Assignment: Find each line of the material below in which the word "agent" occurs, and return it.
==== Exercise materials ====
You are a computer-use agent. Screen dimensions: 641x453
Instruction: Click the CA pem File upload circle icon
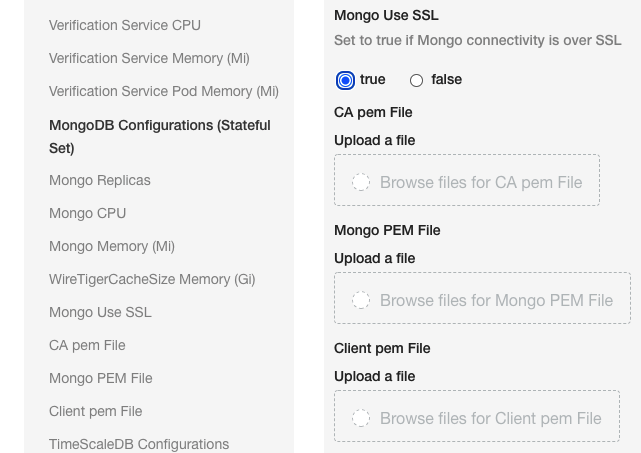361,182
====
==== Exercise materials ====
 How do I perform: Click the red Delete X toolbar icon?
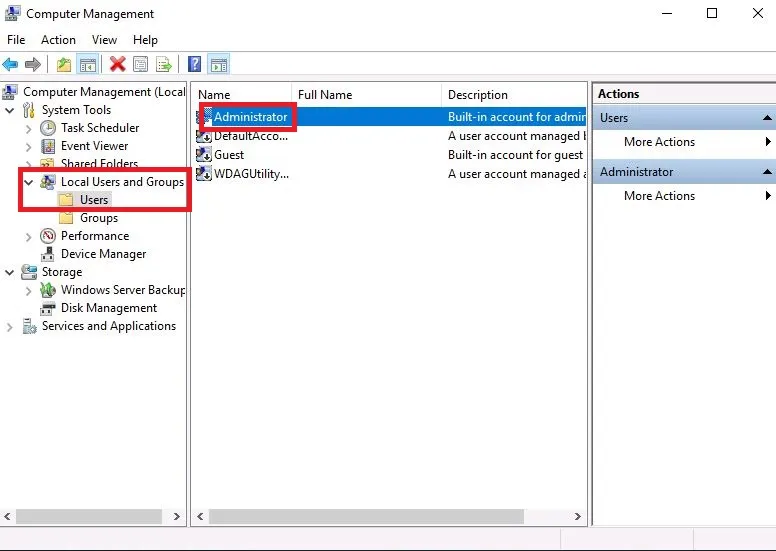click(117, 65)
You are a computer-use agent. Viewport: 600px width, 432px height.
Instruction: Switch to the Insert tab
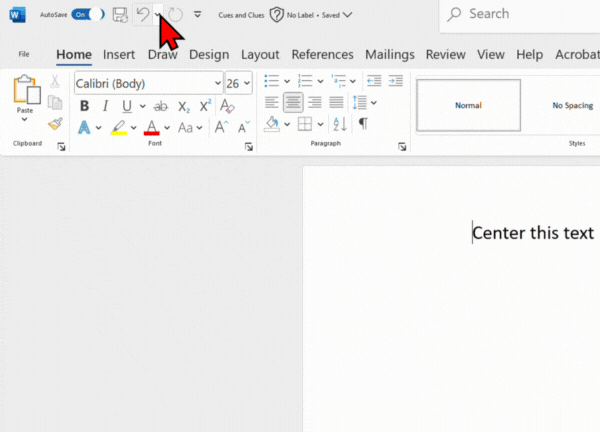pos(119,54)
====
==== Exercise materials ====
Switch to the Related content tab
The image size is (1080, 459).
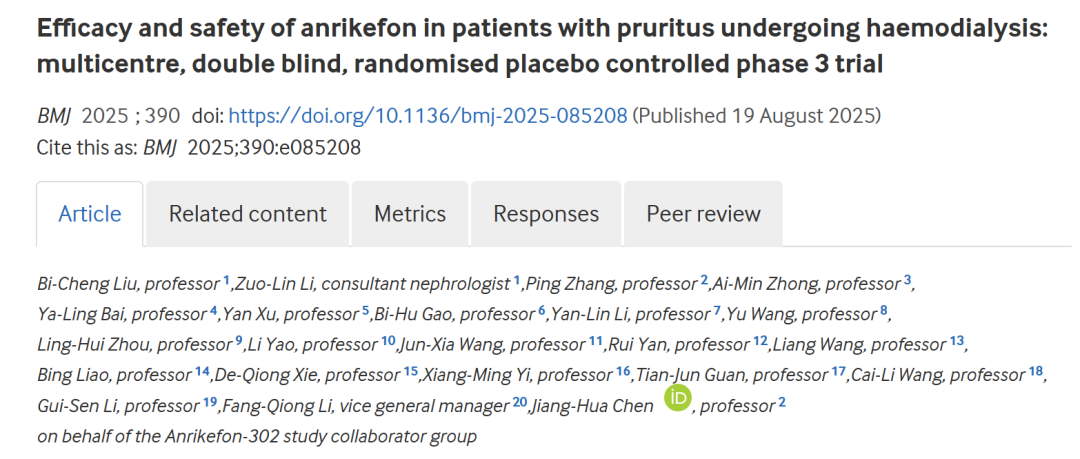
====
Problem solution:
You are a computer-use agent. Screen dimensions: 641x453
You are a computer-use agent. Viewport: 600px width, 432px height.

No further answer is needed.